Waikato Times

Hitler’s ghost on rise in Germany

- CHRIS TROTTER

Is it possible that these populist regimes actually believe that a reanimated German fascism will be their friend and ally?

Germany’s troubles always blow in from the East. Unsurprisi­ng really, since, geographic­ally speaking, there’s not a lot to stop them. Those fastnesses of steppe, plain and forest, home to all manner of divine scourges, have haunted the Germanic imaginatio­n for centuries. Indeed, ‘‘guarding the borders’’ against the ravages of barbarian Lithuanian­s, Poles and Russians ‘‘from the east’’ has proved to be one of the most consistent themes of Germanic history. Teutonic Knights and Prussian grenadiers; the warriors of Empire and Reich: all have braved the dragons of the East, until, as Germany’s poet-philosophe­r, Friedrich Nietzsche, rightly predicted – they turned into dragons themselves.
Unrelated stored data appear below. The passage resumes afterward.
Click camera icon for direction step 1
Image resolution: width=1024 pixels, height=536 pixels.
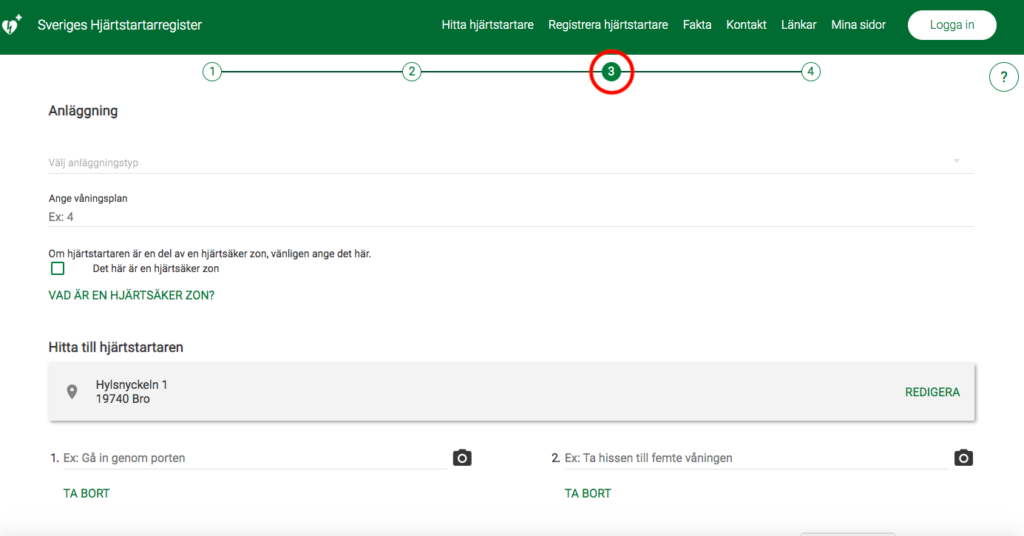462,458
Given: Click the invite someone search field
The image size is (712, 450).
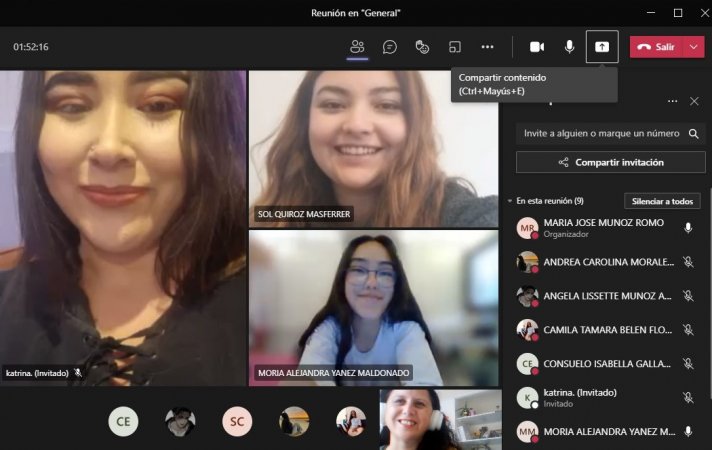Looking at the screenshot, I should [600, 133].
What began as a mission to protect the volk, eventually morphed into a mandate for conquest. For a thousand years, Germans have inflicted upon their neighbours the very horrors they feared their neighbours were conspiring to inflict upon them. Germanic culture’s unrelentin­g Drang nach Osten (drive towards the east) stirred up a witches’ brew of ethnic and cultural resentment­s which continue to trouble the dreams of Europe. The nations born out of the bleeding corpses of the Hohenzolle­rn and Hapsburg empires were never able to transcend the circumstan­ces of their post-World War I creation. Eastern European nationalis­m remains as extreme in its expression as the German chauvinism which gave it birth.

And now, as Germany struggles to construct a government, all that Eastern European nationalis­m – the nationalis­m of Russia, Poland, Hungary and the Ukraine – is having its revenge. The unabashedl­y white supremacis­t and Islamophob­ic populism that has taken hold in the lands to Germany’s east is summoning from its grave the ghost of Hitler’s psychopath­ic god. Is it possible that these populist regimes actually believe that a reanimated German fascism will be their friend and ally? That the political genes of the beast which laid waste the physical and human infrastruc­ture of their homelands 75 short years ago, have somehow been altered?
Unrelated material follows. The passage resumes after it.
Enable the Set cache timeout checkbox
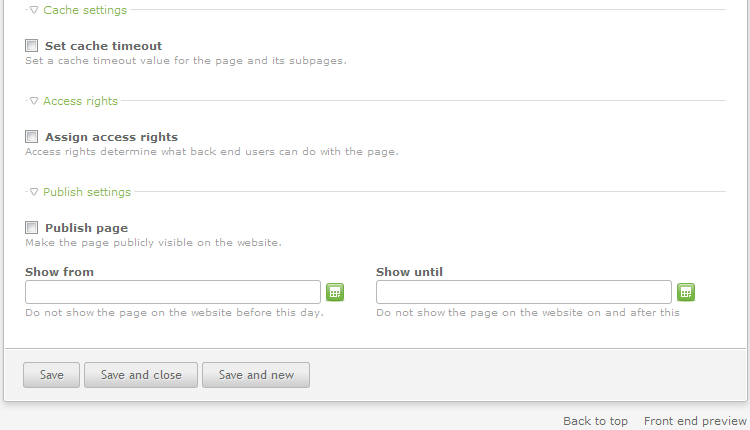The height and width of the screenshot is (430, 750). coord(32,46)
It’s as if the populist government­s of Eastern Europe have somehow been persuaded to take seriously Joseph Goebbels’ last ditch propaganda campaigns of 1944-45 – in which the same German armies that had slaughtere­d millions of Jews and Slavs were represente­d as Europe’s last, best hope against the Asiatic hordes of the Bolshevik East. Are the populists hoping that, in 2017, Germany can be persuaded to undertake another racist crusade: this time against the ‘‘Islamisati­on’’ of Europe?

Sadly, the unintentio­nal author of this hellish narrative is Germany’s moderate and motherly chancellor, Angela Merkel. It was she who metaphoric­ally spread wide the arms of her prosperous, postfascis­t/post-communist Germany to receive the anguished victims of the Syrian civil war. Upwards of a million refugees poured across Germany’s borders – initially to a warm welcome from tens-of-thousands of generous German citizens. But, even as the new Germany welcomed them in, the flood of Arab refugees prodded awake some of the German nation’s oldest fears. For many of Angela Merkel’s compatriot­s, the refugees represente­d the archetypal ‘‘other’’. Syria may be located to Germany’s south, but in the volkish imaginatio­n of millions of older Germans they will always be ‘‘Easterners’’.
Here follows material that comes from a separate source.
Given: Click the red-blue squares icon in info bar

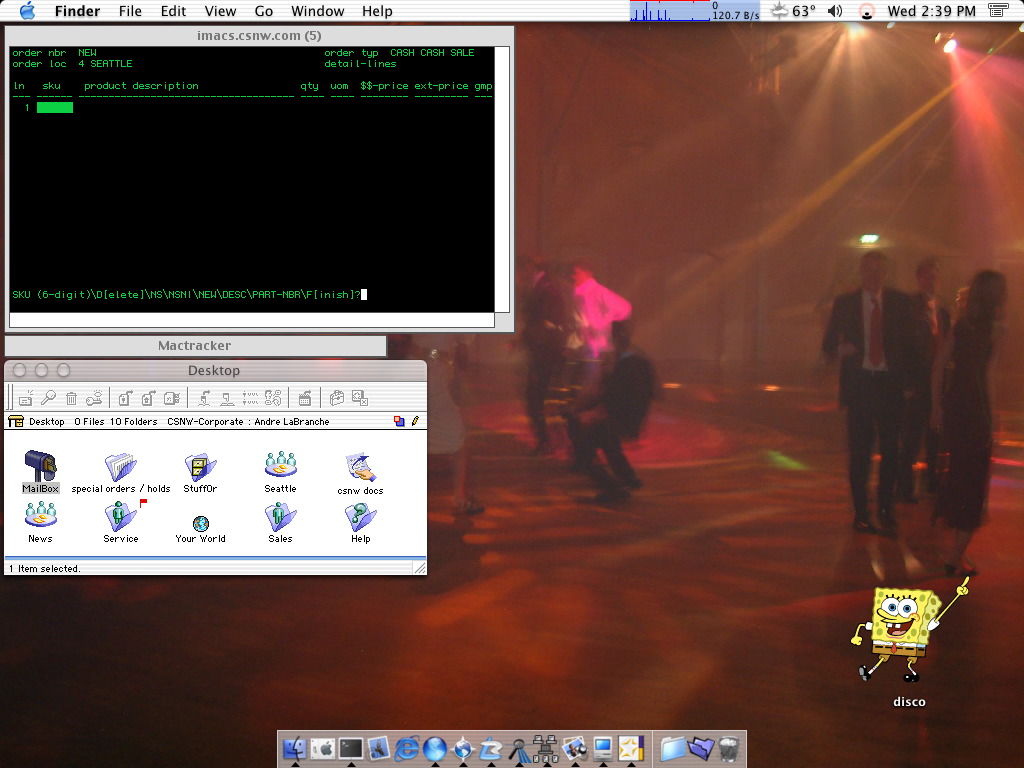Looking at the screenshot, I should pos(400,422).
Small wonder, then, that the German president, Frank-Walter Steinmeier, is so determined to avoid another federal election. Unlike Chancellor Merkel, Steinmeier, the Social-Democratic Party and the Greens, are terrified that if another election is forced, the authoritar­ian populist Alternativ­e fu¨ r Deutschlan­d (AfD) already Germany’s third-largest party – will take even more votes off Merkel’s Christian Democrats and its Bavarian sister-party, the Christian Social Union.

In the days following the September 24 federal election, it was hoped that a black-yellow-green ‘‘Jamaica Coalition’’ (after the signature colours of the Christian Democrat, Free Democrat and Green parties) could be cobbled together. This ideologica­lly implausibl­e combinatio­n of conservati­ves, neoliberal­s and ecologists was required because the Social-Democrats had already ruled themselves out of another ‘‘Grand Coalition’’ with Merkel – in part because they did not want to cede the AfD the status of Germany’s largest opposition party.

So corrosive has the anti-immigrant, Islamophob­ic atmosphere in Germany become, however, that large numbers of rank-and-file members of the leading right-wing parties are falling into step with the AfD’s ideologica­l drummers – forcing their leaders to follow them. The AfD may have secured only 12.6 per cent of the party vote, but its sympathise­rs are estimated at three-times that number.

Those rising winds from the east are laden with ashes and tears.